→ Information:

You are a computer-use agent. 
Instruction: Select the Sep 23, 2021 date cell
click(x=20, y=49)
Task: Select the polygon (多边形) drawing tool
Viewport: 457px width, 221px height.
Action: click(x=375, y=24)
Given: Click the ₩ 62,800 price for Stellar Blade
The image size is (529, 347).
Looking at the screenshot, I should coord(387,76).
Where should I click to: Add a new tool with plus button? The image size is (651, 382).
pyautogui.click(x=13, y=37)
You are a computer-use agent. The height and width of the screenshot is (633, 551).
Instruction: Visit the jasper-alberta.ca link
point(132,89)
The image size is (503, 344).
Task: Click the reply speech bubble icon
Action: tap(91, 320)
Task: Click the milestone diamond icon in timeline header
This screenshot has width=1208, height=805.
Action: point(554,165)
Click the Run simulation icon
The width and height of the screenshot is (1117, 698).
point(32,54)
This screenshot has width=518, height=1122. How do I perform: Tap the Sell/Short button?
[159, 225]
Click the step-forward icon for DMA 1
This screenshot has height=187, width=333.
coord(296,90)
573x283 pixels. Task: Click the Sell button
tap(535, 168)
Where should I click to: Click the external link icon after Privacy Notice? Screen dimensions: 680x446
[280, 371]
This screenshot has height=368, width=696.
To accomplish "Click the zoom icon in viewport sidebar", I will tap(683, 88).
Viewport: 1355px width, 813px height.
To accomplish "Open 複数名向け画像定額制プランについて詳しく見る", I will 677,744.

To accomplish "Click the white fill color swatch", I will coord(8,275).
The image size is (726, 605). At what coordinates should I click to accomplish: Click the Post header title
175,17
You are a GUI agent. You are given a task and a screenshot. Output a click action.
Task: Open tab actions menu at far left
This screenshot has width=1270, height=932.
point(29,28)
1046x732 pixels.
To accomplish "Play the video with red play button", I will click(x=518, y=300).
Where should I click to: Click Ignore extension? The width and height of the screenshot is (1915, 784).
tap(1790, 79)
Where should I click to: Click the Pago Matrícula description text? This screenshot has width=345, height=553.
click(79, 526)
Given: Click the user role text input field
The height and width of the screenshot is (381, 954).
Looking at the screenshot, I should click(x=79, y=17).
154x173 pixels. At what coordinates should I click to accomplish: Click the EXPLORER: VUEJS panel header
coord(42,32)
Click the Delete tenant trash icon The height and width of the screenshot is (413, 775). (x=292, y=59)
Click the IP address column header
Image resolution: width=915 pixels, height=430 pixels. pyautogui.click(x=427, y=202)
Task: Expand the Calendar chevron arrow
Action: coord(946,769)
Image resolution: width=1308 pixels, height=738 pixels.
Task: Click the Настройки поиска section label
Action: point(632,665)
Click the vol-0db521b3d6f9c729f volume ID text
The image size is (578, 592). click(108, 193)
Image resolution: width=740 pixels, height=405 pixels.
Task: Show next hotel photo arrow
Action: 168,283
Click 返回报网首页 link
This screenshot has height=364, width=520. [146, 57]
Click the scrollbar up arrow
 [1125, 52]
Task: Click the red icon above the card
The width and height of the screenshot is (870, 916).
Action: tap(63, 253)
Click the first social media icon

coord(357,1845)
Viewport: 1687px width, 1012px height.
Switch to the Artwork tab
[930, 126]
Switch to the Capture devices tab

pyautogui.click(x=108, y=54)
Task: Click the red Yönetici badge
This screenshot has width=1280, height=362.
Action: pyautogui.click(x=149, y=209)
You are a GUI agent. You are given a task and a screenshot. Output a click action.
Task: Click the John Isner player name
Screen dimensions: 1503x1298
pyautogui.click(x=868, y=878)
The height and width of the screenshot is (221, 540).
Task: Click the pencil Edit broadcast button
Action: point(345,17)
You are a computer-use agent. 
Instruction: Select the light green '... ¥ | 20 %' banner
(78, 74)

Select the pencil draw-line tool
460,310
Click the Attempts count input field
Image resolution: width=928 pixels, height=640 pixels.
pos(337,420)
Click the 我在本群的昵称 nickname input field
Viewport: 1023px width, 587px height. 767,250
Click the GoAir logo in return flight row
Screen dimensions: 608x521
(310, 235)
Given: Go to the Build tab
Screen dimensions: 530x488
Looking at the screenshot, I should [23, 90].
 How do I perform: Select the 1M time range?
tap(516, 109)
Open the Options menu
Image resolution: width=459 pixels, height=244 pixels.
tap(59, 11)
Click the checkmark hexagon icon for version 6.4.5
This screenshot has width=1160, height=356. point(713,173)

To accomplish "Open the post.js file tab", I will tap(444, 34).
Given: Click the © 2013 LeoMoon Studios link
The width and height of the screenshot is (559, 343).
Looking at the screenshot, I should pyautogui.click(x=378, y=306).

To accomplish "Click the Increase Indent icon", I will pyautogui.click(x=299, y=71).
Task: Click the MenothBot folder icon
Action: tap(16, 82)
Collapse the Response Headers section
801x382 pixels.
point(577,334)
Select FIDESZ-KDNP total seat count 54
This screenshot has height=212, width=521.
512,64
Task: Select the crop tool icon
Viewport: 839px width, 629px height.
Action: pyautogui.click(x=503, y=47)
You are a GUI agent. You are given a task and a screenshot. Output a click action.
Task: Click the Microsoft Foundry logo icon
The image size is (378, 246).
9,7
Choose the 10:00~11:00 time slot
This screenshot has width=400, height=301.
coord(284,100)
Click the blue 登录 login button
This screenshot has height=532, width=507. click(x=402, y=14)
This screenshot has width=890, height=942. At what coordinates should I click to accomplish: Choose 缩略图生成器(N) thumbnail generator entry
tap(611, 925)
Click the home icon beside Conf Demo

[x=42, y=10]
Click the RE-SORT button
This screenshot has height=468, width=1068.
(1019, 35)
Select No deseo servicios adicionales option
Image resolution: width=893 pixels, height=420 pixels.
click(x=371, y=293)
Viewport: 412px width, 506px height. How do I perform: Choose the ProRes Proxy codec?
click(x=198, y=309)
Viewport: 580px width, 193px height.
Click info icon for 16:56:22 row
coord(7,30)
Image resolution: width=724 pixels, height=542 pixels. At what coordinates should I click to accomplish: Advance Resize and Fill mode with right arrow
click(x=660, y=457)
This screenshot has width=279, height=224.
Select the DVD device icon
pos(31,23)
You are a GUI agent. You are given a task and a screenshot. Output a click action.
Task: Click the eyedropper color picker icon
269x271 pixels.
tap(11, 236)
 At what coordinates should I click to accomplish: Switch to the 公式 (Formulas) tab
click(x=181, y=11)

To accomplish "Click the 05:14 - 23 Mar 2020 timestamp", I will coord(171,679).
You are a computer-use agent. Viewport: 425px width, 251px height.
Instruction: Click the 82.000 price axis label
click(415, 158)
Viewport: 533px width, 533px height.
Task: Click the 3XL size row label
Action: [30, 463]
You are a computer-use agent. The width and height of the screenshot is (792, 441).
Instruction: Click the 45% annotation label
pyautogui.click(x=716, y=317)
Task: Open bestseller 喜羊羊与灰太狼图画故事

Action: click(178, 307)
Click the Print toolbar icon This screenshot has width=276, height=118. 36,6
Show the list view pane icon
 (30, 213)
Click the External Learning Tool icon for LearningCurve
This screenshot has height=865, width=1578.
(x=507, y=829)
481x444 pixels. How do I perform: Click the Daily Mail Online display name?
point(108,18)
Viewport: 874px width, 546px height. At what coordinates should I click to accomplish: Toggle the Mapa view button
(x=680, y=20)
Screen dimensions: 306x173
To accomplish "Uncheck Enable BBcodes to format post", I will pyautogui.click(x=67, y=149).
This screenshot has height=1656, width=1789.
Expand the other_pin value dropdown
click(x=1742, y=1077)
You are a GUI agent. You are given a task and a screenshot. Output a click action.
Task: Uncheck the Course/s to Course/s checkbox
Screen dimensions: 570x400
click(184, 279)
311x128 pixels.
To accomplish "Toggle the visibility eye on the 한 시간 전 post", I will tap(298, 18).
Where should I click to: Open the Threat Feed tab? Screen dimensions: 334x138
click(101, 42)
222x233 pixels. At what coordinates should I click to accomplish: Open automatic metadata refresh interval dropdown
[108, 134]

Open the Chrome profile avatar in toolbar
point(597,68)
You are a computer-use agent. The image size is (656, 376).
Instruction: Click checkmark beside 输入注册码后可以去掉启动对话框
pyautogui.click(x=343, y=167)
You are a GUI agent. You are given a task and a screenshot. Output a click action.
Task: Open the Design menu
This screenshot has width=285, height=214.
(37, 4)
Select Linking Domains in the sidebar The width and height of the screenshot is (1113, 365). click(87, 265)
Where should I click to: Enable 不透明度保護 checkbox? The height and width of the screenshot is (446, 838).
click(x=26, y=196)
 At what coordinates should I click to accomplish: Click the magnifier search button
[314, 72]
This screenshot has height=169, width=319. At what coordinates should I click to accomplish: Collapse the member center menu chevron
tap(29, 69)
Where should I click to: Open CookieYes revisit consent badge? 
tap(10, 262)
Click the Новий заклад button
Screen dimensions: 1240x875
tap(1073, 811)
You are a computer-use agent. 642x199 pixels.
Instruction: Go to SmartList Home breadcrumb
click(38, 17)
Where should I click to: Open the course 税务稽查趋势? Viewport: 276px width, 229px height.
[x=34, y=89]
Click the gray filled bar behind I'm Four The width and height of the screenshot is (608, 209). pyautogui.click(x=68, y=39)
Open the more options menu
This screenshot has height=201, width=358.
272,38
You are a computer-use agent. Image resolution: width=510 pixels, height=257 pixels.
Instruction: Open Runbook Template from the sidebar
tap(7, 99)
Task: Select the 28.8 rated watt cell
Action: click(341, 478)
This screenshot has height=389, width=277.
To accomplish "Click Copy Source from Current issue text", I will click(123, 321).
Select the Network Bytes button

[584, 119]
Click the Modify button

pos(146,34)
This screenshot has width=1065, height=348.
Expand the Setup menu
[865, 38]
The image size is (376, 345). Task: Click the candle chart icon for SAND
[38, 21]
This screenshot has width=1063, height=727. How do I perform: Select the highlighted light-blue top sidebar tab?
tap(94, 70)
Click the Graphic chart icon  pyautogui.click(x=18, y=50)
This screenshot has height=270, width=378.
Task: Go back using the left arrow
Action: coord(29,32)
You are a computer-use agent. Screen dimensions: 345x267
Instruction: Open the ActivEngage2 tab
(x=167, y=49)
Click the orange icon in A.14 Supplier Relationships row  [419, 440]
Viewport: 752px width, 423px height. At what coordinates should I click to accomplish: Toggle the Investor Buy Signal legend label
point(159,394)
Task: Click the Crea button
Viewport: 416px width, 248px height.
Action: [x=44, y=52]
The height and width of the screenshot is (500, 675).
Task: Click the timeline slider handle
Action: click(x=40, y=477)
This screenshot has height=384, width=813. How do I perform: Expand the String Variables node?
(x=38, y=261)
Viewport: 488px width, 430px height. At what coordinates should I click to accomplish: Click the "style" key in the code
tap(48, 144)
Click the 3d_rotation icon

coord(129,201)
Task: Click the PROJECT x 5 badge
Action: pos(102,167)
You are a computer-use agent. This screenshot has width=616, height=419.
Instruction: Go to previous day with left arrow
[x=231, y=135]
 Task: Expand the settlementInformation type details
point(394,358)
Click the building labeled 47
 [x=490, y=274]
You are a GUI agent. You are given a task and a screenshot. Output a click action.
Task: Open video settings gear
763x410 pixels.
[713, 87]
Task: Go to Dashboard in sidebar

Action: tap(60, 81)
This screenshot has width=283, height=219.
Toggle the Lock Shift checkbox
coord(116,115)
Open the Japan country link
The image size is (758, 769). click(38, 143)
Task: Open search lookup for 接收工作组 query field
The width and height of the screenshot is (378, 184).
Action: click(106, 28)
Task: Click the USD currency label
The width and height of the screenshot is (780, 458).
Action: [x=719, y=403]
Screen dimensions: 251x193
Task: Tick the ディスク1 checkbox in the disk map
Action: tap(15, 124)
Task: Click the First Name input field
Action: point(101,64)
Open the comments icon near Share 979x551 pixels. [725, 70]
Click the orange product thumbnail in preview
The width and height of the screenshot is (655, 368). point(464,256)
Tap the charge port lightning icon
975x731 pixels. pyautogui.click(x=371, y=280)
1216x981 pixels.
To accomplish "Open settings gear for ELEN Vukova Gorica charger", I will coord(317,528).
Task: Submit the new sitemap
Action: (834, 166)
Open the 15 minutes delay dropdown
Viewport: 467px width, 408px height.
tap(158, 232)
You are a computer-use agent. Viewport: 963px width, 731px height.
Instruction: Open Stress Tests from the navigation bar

→ What is needed:
A bare number is the whole answer: state how many lines in the data above contain "logo".

→ Solution to the problem:
2